Yeah man... Wii U kind flopped because it was basically a screen you could carry around but you still needed the whole console thing anyways, and I don't think any of the games for it was appealing to me as a whole to even bother getting one. I tried out the Smash and MK games for U... nope nope nope. I wonder why they basically just took the Wii U screen and put those controls on the side.. New? Don't think so. And since they just made some random ports to start with it's not really appealing.

And if they want to continue that family-friendly appeal, Switch is the wrong way to go, to be honest. The price and lack of fun mini-games (like the Sports ones that came with the old Wii console) is probably not a good thing if you want to target both parents and children. And the fact that they hardly did new games now, except for ARMS, show they are lacking.. something.

Sure they have to keep up being new and trendy to follow the other companies, but really since 3ds have been find for the last six years and counting why do a Switch now if U was such a fail? It's probably gonna last longer and better than U but it's fun how they release that know yet something breathes air to the 3ds if they wanna be so new and hip to appeal.


----------



## HappyTails (Jul 11, 2017)

Yeah, I head that the Switch is not family friendly because it breaks easily. Yeah, that's not good for kids.


----------



## Alienfish (Jul 11, 2017)

HappyTails said:


> Yeah, I head that the Switch is not family friendly because it breaks easily. Yeah, that's not good for kids.



Yeah and it's not good for any kid to have those screens close to their eyes for such long time.. That kinda goes for the 3ds as well but at least you can shut off the 3ds and it doesn't break as much unless you intentionally drop it from above. And I don't think those Joycon things are that easy for them to handle anyways if they are really small.

Plus it has a more diverse library even though it's region locked, the 3ds.
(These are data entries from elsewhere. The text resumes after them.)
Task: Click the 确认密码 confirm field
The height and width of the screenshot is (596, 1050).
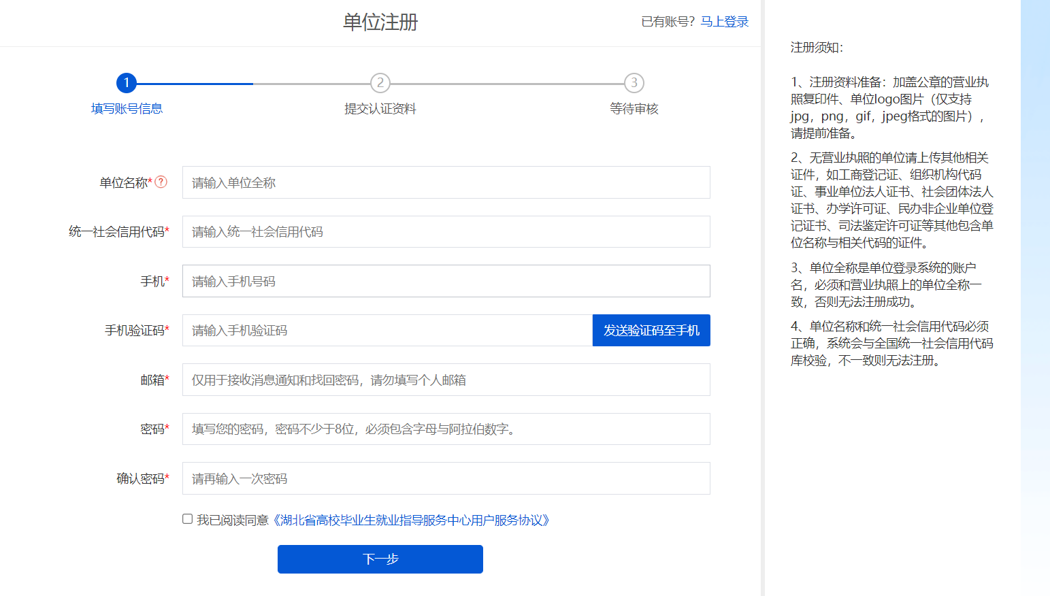Action: (446, 478)
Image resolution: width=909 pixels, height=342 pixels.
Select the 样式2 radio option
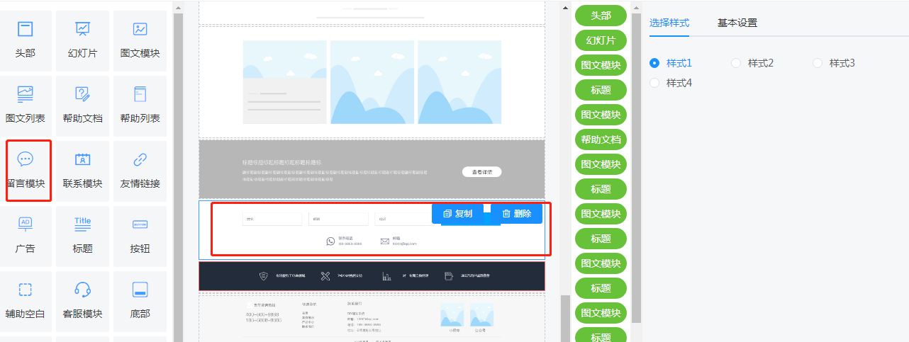point(736,63)
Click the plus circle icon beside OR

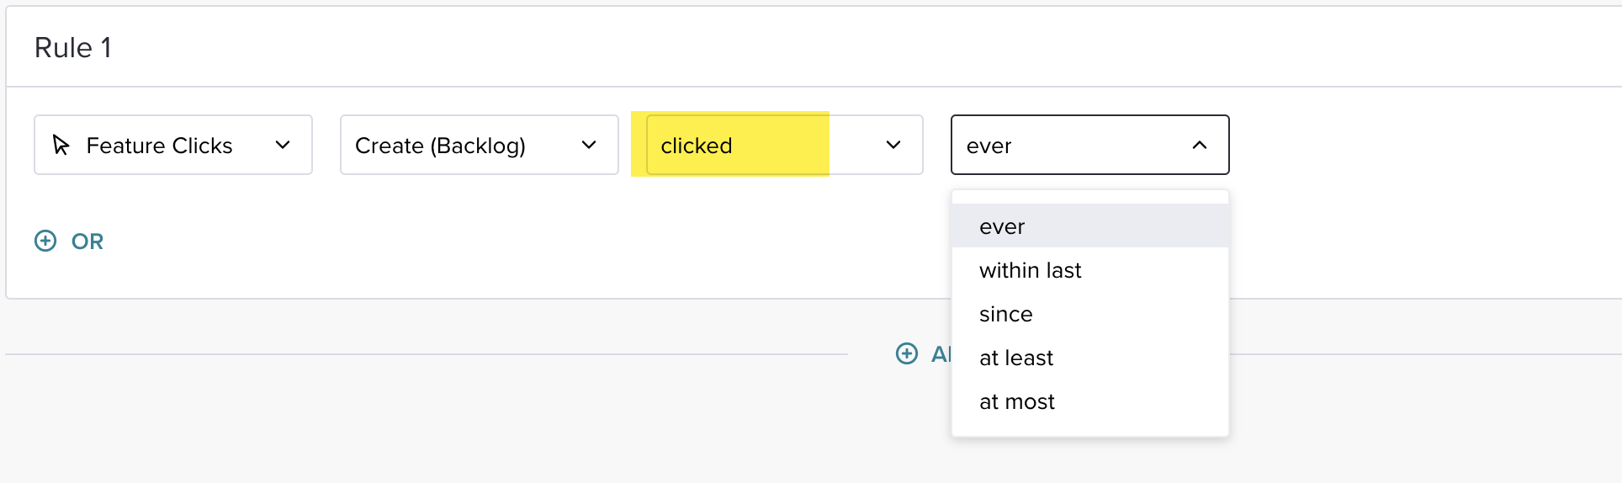pyautogui.click(x=45, y=242)
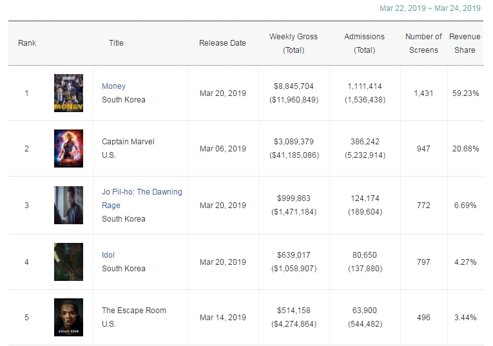Click the 59.23% revenue share cell
Image resolution: width=493 pixels, height=346 pixels.
(465, 93)
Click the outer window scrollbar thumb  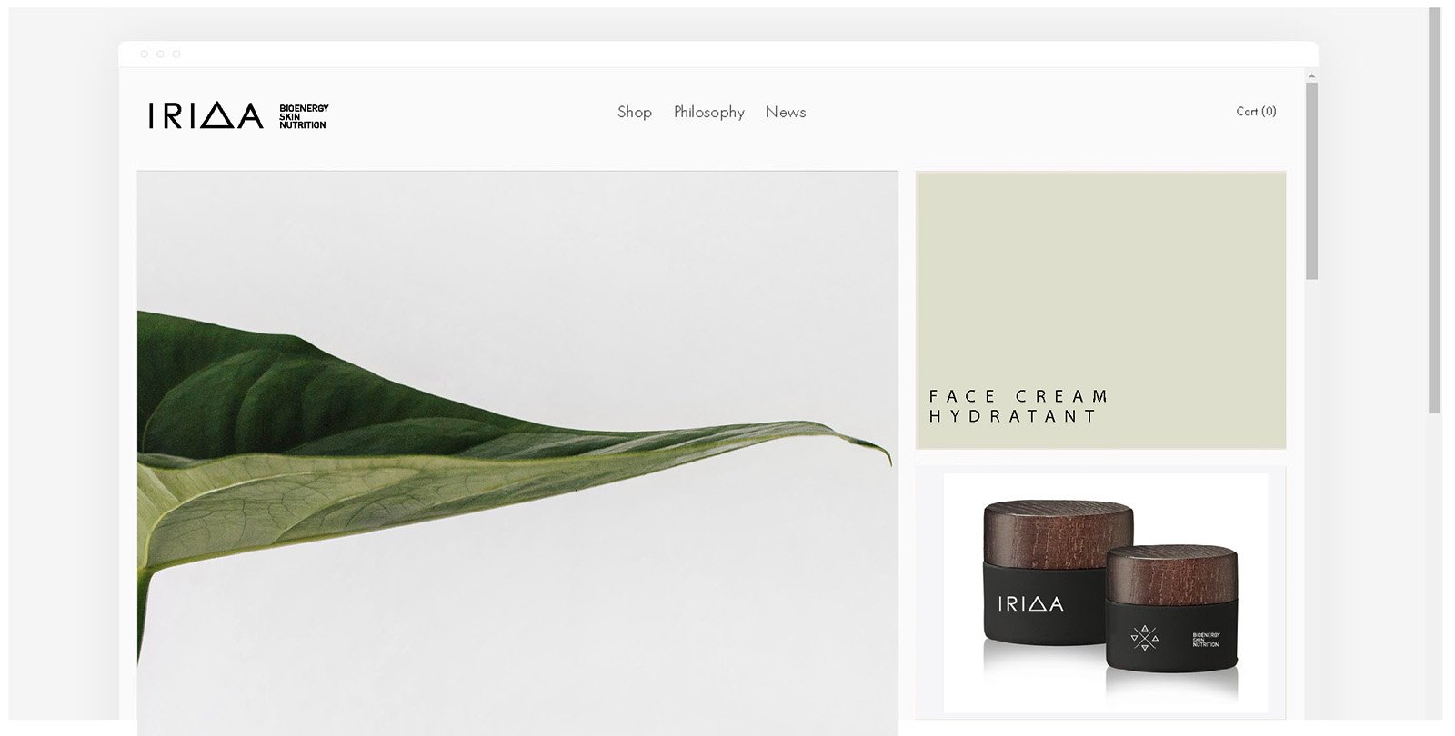[1435, 211]
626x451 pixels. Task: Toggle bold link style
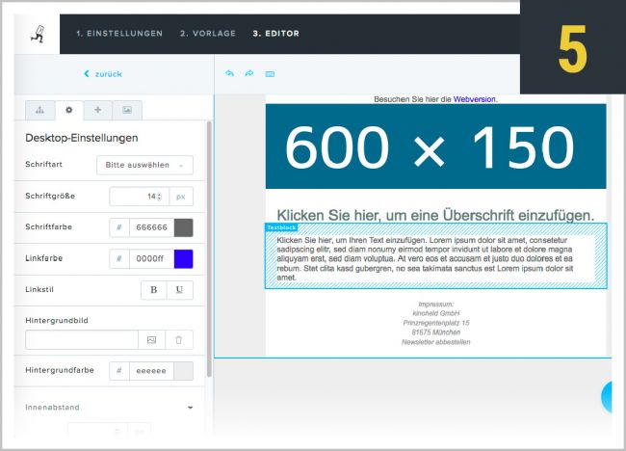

Plus it's cheaper and, well it has more appealing titles, imo.


----------



## HappyTails (Jul 11, 2017)

Sheila said:


> Yeah and it's not good for any kid to have those screens close to their eyes for such long time.. That kinda goes for the 3ds as well but at least you can shut off the 3ds and it doesn't break as much unless you intentionally drop it from above. And I don't think those Joycon things are that easy for them to handle anyways if they are really small.
> 
> Plus it has a more diverse library even though it's region locked, the 3ds. Plus it's cheaper and, well it has more appealing titles, imo.



That's true, the 3DS is pretty durable. 
I'm not really much of a console gamer myself. I'm a PC and handheld gamer. If I do buy a console it will likely be an xBox. I prefer PC games though like Sims and Rollercoaster Tycoon. With PC games, the only thing you'd have to buy is upgraded RAM or Graphic Card to play newer games, you won't have to upgrade to entirely new system just to play a few games.


----------



## cloudmask (Jul 11, 2017)

it has to happen eventually, as new gens of consoles will always come and go. however i think that the 3ds still has a few good years left of main title games. it still has two clear advantages over the switch, in terms of being a handheld console: easy portability (i've never held a switch myself but they really do seem too big and fragile to truly be portable handhelds) and price. the switch is just too expensive right now whereas the 3ds is affordable for a great value, which means that more people will continue to buy the 3ds as long as the value matches the price (i.e. the original ds is super cheap now, but people aren't buying it anymore because the value isn't there). i think we've got the 3ds for a few good years to come.


----------



## HopeForHyrule (Jul 11, 2017)

Considering that the Switch in handheld drains the battery like crazy, I don't see it taking over for Nintendo's handheld side. The 3DS can get around seven to eight hours of battery life (at least mine), and the Switch can't come close to that.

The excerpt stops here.